Consensus algorithms and total order broadcast
The best-known fault-tolerant consensus algorithms are Viewstamped Replication (VSR) [94, 95], Paxos [96, 97, 98, 99], Raft [22, 100, 101], and Zab [15, 21, 102]. There are quite a few similarities between these algorithms, but they are not the same . In this book we won’t go into full details of the different algorithms: it’s sufficient to be aware of some of the high-level ideas that they have in common, unless you’re implementing a consensus system yourself (which is probably not advisable—it’s hard [98, 104]).
Most of these algorithms actually don’t directly use the formal model described here (proposing and deciding on a single value, while satisfying the agreement, integrity, validity, and termination properties). Instead, they decide on a sequence of values, which makes them total order broadcast algorithms, as discussed previously in this chapter (see “Total Order Broadcast” on page 348).
Remember that total order broadcast requires messages to be delivered exactly once, in the same order, to all nodes. If you think about it, this is equivalent to performing several rounds of consensus: in each round, nodes propose the message that they want to send next, and then decide on the next message to be delivered in the total order .
So, total order broadcast is equivalent to repeated rounds of consensus (each consensus decision corresponding to one message delivery):
- • Due to the agreement property of consensus, all nodes decide to deliver the same messages in the same order.
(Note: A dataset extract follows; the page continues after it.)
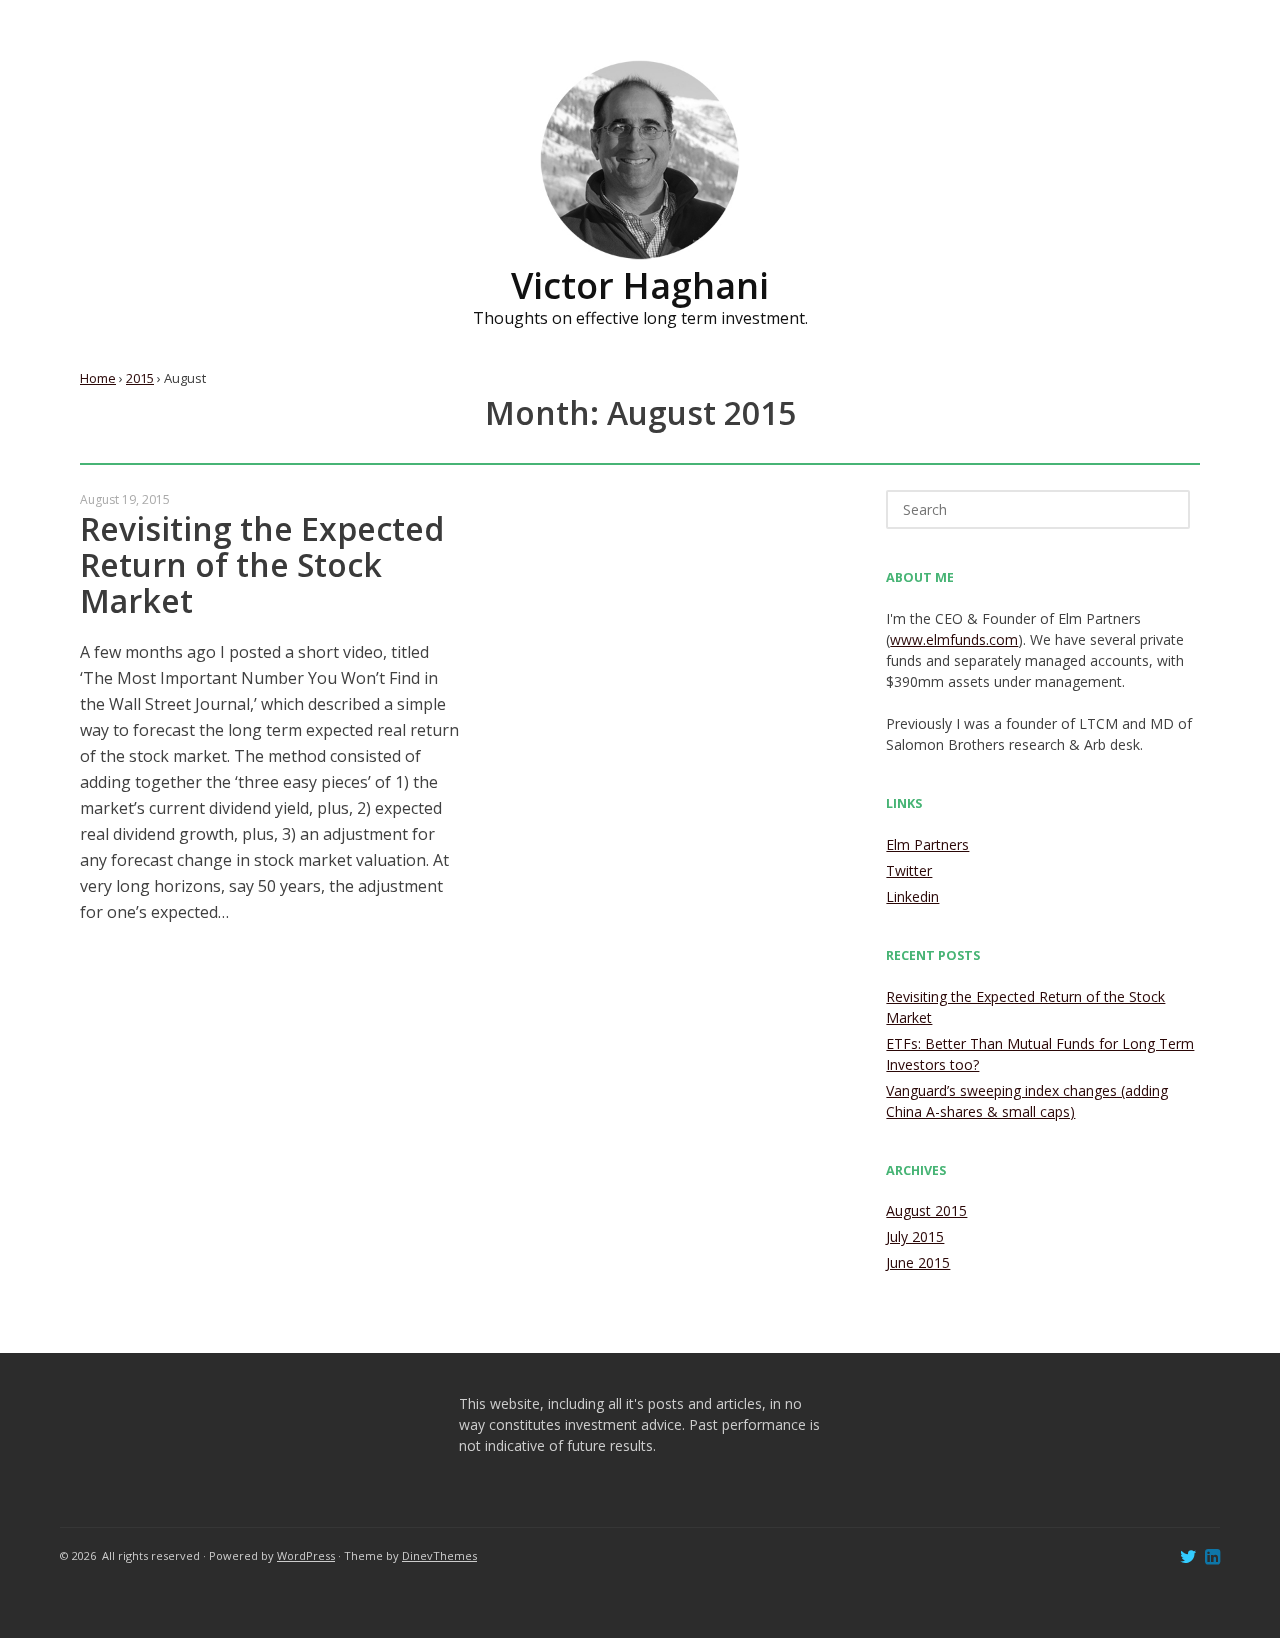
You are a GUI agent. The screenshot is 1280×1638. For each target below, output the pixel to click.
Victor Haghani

- • Due to the integrity property, messages are not duplicated.
- • Due to the validity property, messages are not corrupted and not fabricated out of thin air.
- • Due to the termination property, messages are not lost.
Viewstamped Replication, Raft, and Zab implement total order broadcast directly, because that is more efficient than doing repeated rounds of one-value-at-a-time consensus. In the case of Paxos, this optimization is known as Multi-Paxos.